[Written exercise]:
Reproduce each line of the listing below verbatim, omitting the pictures from your answer.

[Records provided]:
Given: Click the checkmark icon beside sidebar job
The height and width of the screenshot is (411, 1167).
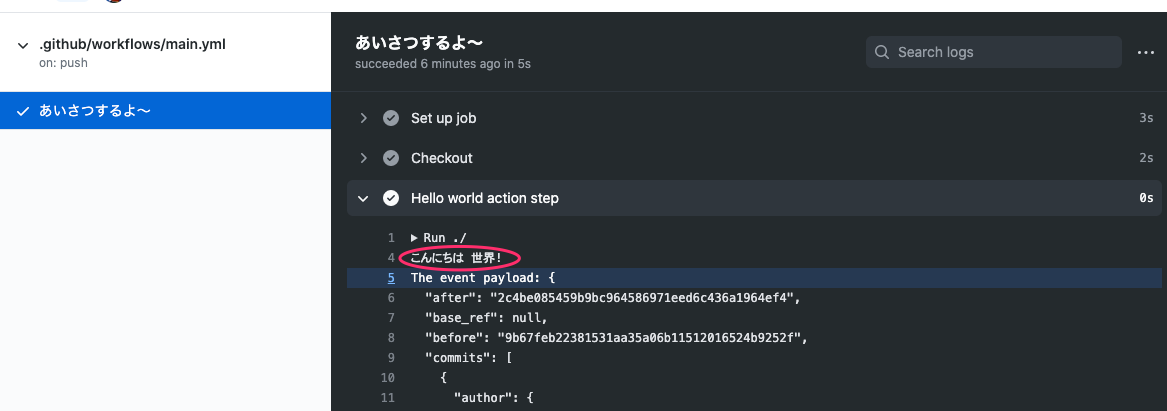Looking at the screenshot, I should (22, 112).
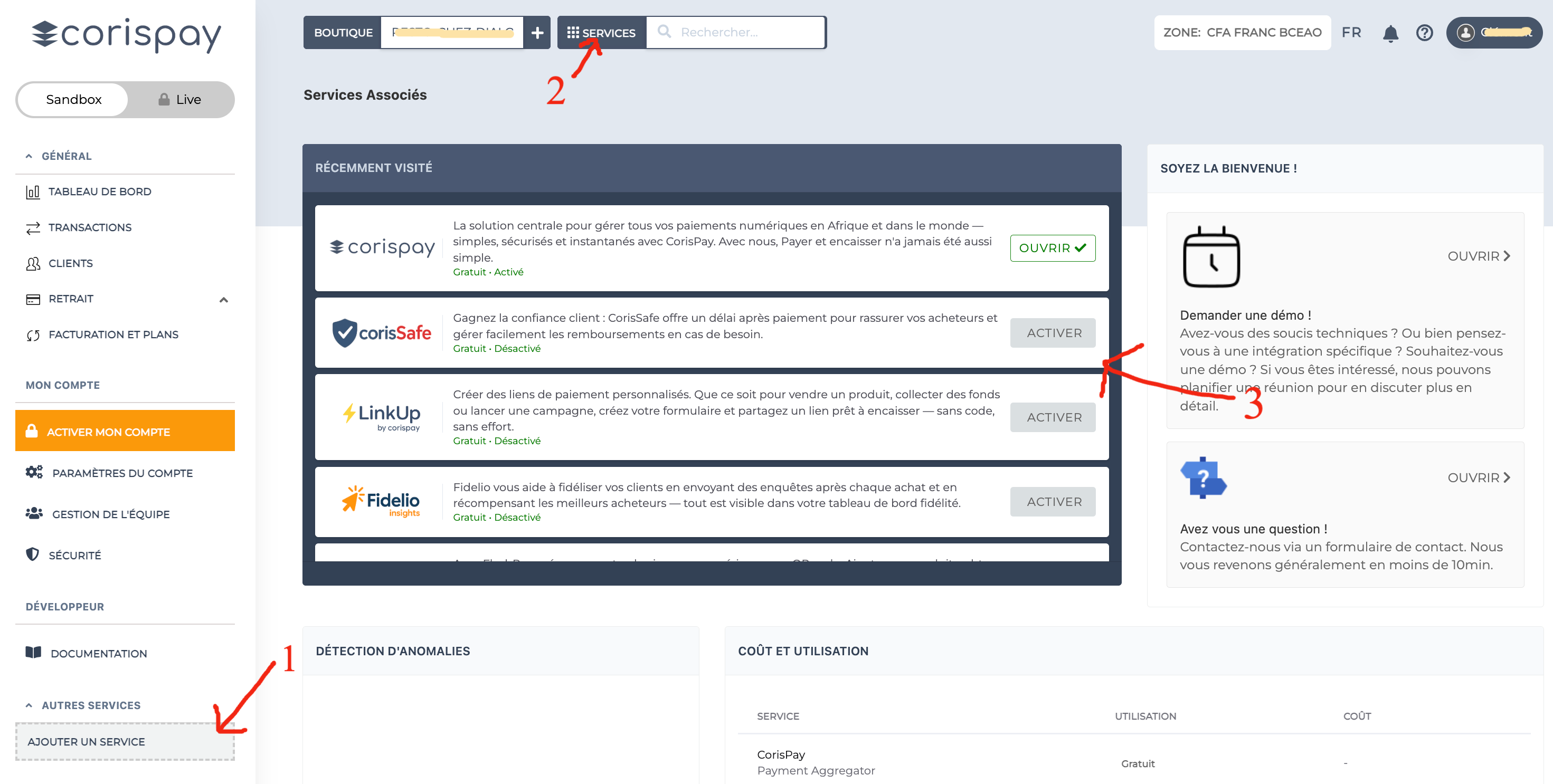Image resolution: width=1553 pixels, height=784 pixels.
Task: Click the Documentation book icon
Action: click(x=33, y=653)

[Answer to the exercise]:
Given: Click the checkmark icon beside sidebar job
The height and width of the screenshot is (411, 1167).
Looking at the screenshot, I should (22, 112).
Image resolution: width=1553 pixels, height=784 pixels.
Task: Click the Documentation book icon
Action: click(x=33, y=653)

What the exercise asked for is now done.